I looked at these articles and the thing that I found most striking was that the authors looked at wind power in isolation rather than as part of a wider power generation system. They either were ignorant of or deliberately chose to ignore, critical factors that, in practice, meant their analyses are of no real value.

The energy supply system in a developed economy is a complex system. A complex system is one where there are a large and dynamically changing number of components with relationships between these components. Because of the dynamic nature of these systems, it is theoretically impossible to have complete knowledge of them so we can never produce a completely accurate mathematical model of their behaviour or other characteristics, such as whole life-cycle costs.

Complex systems generate enormous volumes of data. This data is rarely consistent and is frequently contradictory. Because of this, commentators with an axe to grind can usually cherry pick this data to support their own views. Hence, there are pro/anti nuclear articles which appear to be based on objective data analysis. When the alternative perspective is pointed out to those with one set of views, their reaction is often to ignore it or to rubbish the alternatives.

To provide a national energy supply, we cannot simply make decisions based on the cost of a generation technology – we must also consider at its availability (can it deliver power when needed) and its political and environmental risks. Availability is a key issue as continuity of supply is essential for the functioning of our society.

For example, we need to take into account the possibility of a nuclear accident, the possibility that political factors will cut off imported gas supplies, the possibility that weather conditions will mean that there is a widespread still weather so wind turbines don’t work and so on. There are lots of other issues and risks – some of which we DO NOT KNOW.

We can consider all of these other factors as RISKS – things that might happen which will lead to additional costs. A conventional economic approach tries to work out these costs and includes them in cost computations. However, if you try and do this in a large complex system such as energy supply, there are so many uncertainties that the resulting conclusions are completely unreliable.

In complex systems, there are things which are unknown and actually unknowable. Many classes of risk fall into this category. So, any assessment of the risk that e.g. Russia will cut off gas supplies to Western Europe so causing a huge spike in gas prices is no more than a guess. Therefore, because we cannot reliability assess risks or the consequences if these risks arise, we simply CANNOT accurately model the whole life-cycle costs of ANY power generation technology.

##########

**WORK ORDER 1**.
In one to three sentences, explain why the energy-supply text says the whole life-cycle costs of any power generation technology cannot be modeled accurately.
**WORK ORDER 2**.
Carry on the energy-supply text from its final sentence.

**DATA PROVIDED**.

##########

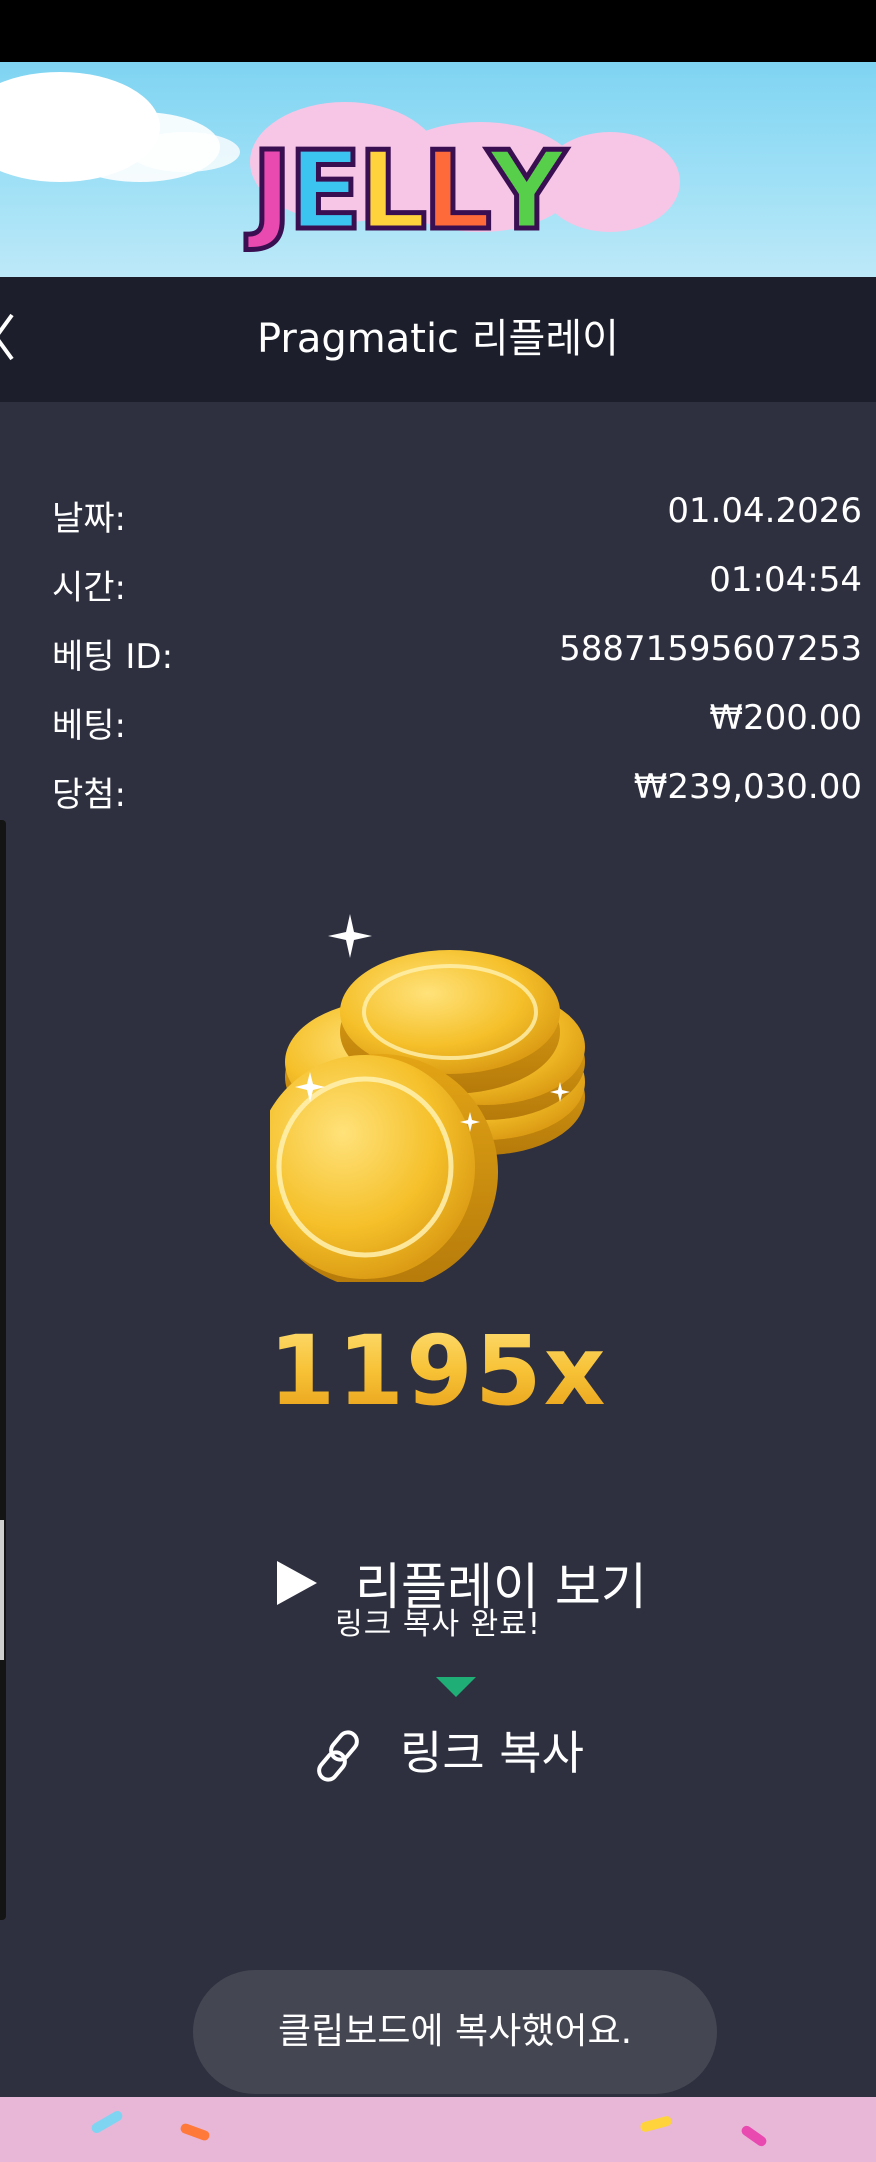 This screenshot has height=2162, width=876. What do you see at coordinates (90, 726) in the screenshot?
I see `bet-label: 베팅:` at bounding box center [90, 726].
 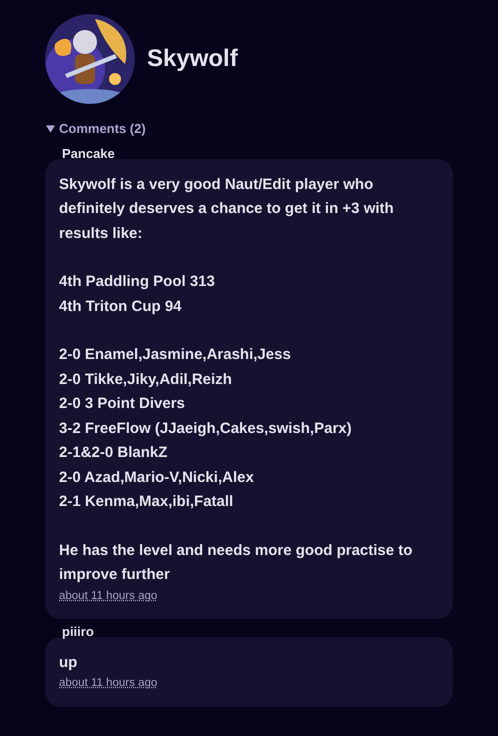 I want to click on comment-author: piiiro, so click(x=78, y=632).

##########

**EXERCISE RESPONSE 1**.
Energy supply is a complex system, and many of its risks are unknown or unknowable, so any estimate of them is no more than a guess. An example is the risk that Russia cuts off gas to Western Europe. Because neither these risks nor their consequences can be reliably assessed, the costs they add cannot be accurately included in a life-cycle model.

**EXERCISE RESPONSE 2**.
But we need to build a reliable power generation system so what do we do? We use two techniques that are fundamental to building any reliable system – redundancy and diversity. In power system terms, this means building more capacity than we need because we know we will have to cope with outages and using different technologies to generate electricity. This means that if there are problems that affect one kind of technology, then we don’t lose everything.

This need for diversity means that the Scottish Government policy that a very large proportion of our energy needs will be met from wind energy is highly risky and means that Scotland sometimes has to rely on imported energy. It also means that France’s reliance on nuclear energy is unwise, although less so because so much work has been done in understanding nuclear risk. It means that government energy subsidies for e.g. nuclear energy may make sense even although there seems to be ‘cheaper’ generation alternatives.

This post is already long enough and I don’t want to go into my opinions of what technologies we should be using or to go into more detail of complex systems issues. But there are two takeaways from this:

  1.  Most so-called economic analyses of power generation technologies are incomplete and only consider the price of these technologies. These should be an input to the decision making process but should never be the sole driver of that decision making.
  2. There is no such thing as an objective view of a complex system. We all can only have incomplete views that are biased by our existing knowledge and prejudices. We cannot ‘prove’ that people who argue for/against wind power, nuclear power, etc are right or wrong. They see the system in different ways and simply don’t listen to contrary arguments because these do not fit in with their world view.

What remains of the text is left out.